Task directions: Instruction for the data below: set down exactly the lines from the line with "Image resolution: width=1198" to the line with "Remove Duivamus Arcu with trash icon", inclusive, and no others.

Given information:

---

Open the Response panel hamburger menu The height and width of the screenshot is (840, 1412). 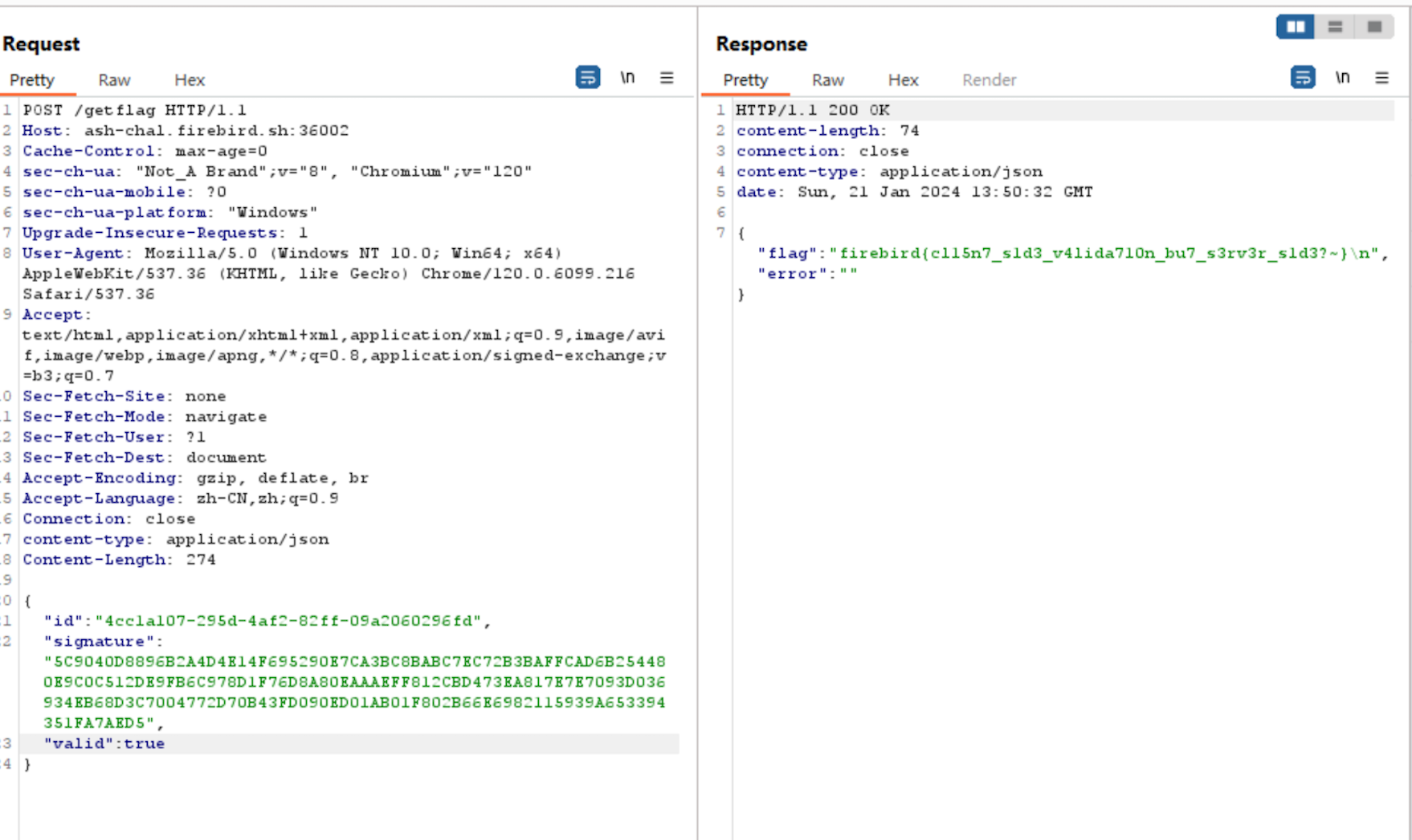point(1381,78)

---

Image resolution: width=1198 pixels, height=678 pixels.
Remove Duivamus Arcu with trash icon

---

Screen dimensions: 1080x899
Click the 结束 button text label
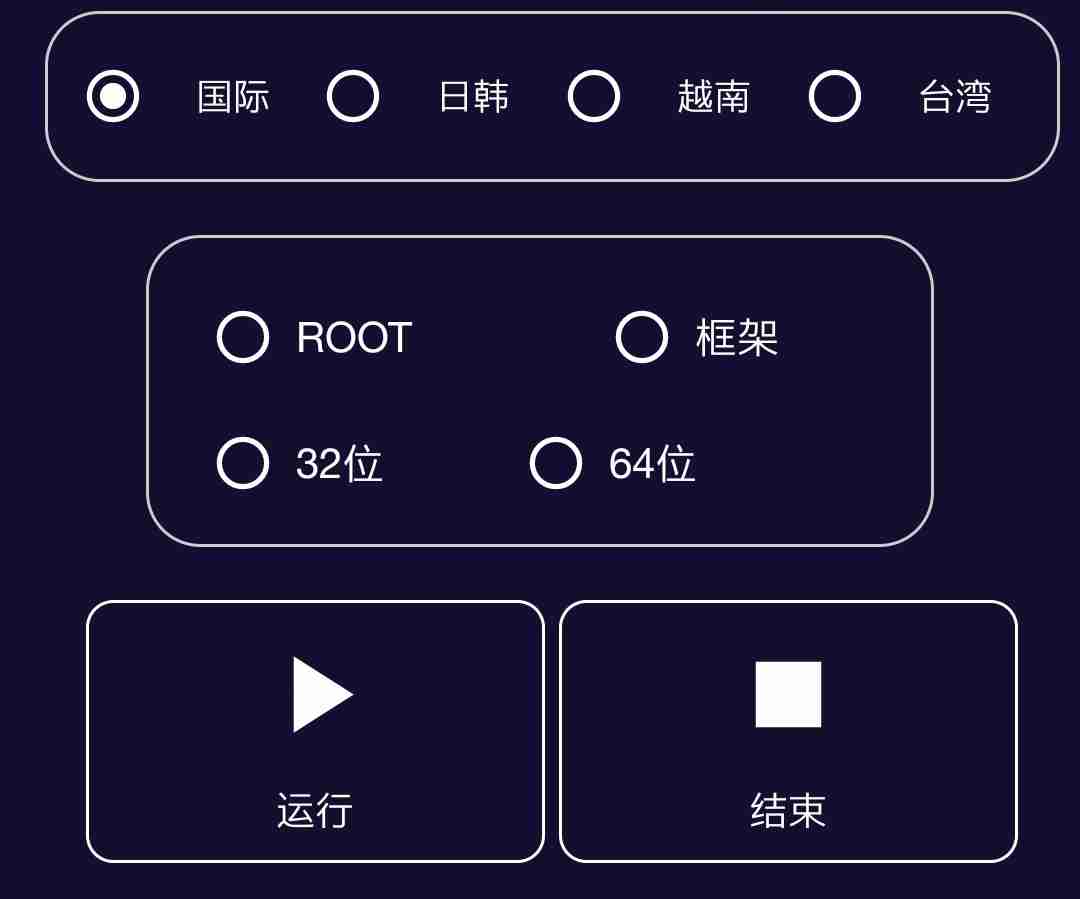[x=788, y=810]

---

Exercise solution:
Image resolution: width=1198 pixels, height=678 pixels.
Remove Duivamus Arcu with trash icon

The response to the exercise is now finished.